The Mets also lured free agent pitcher Bartolo Colon away from Oakland with a two-year, $20 million deal. Winner of the AL Cy Young Award with the Angels in 2005, Colon’s career was derailed after that with a series of injuries. After not pitching at all in 2010, he went to the Yankees spring training on a minor league deal in 2011. He wound up making the roster and provided valuable innings to a rotation that was hard hit by injury. That was good enough for Oakland to sign him in 2011, and in two years on the West Coast he won 28 games, including 18 last year when his ERA was just 2.65, close to a full point lower than his Cy Young season. In Queens he will hopefully eat up innings and win some games while Matt Harvey, the team’s once and future ace, rehabs from Tommy John surgery.

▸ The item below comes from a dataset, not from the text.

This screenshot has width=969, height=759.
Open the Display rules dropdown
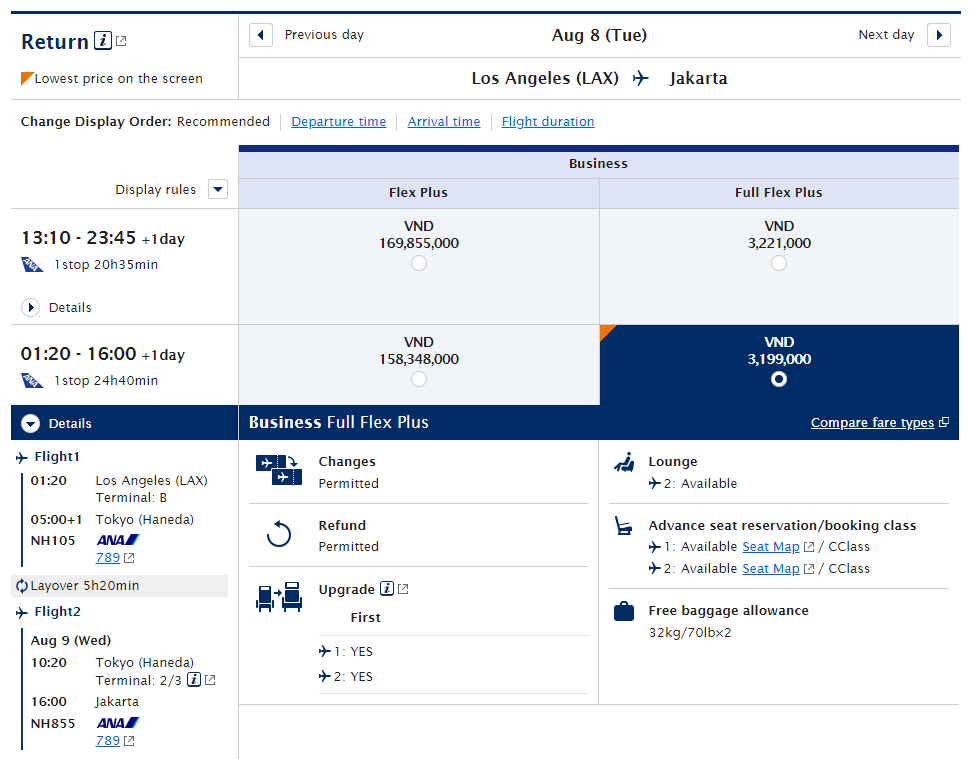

To be sure, neither Granderson nor Colon alone are likely to propel the Mets to the playoffs, especially in the NL East where New York has to contend with both Atlanta and Washington. But for a team that has frustrated its fans by being forced to field a small market roster in the biggest market of all for the past several years, at least the two signings are a start.
Of course, these are still the Mets. Granderson hit all those homers while playing for the Yankees, where he took full advantage of that short right field porch at the Stadium. Whether that power display will transfer between boroughs to the more spacious Citi Field remains to be seen. Meanwhile he struck out 169 times in 2011 and 195 times in 2012. No doubt he will continue to be able to do that, no matter the dimensions of the ball park. For his part, Colon will turn 41 before the 2014 season is two months old, and his physique is more reminiscent of a sumo wrestler than a ball player.
In short, while both signings should be seen as positive signs by Mets fans, there are plenty of elements of risk in each. But then what else would one expect? After all, this may be the only team in the land where volunteering to play Santa Claus can be considered risky business.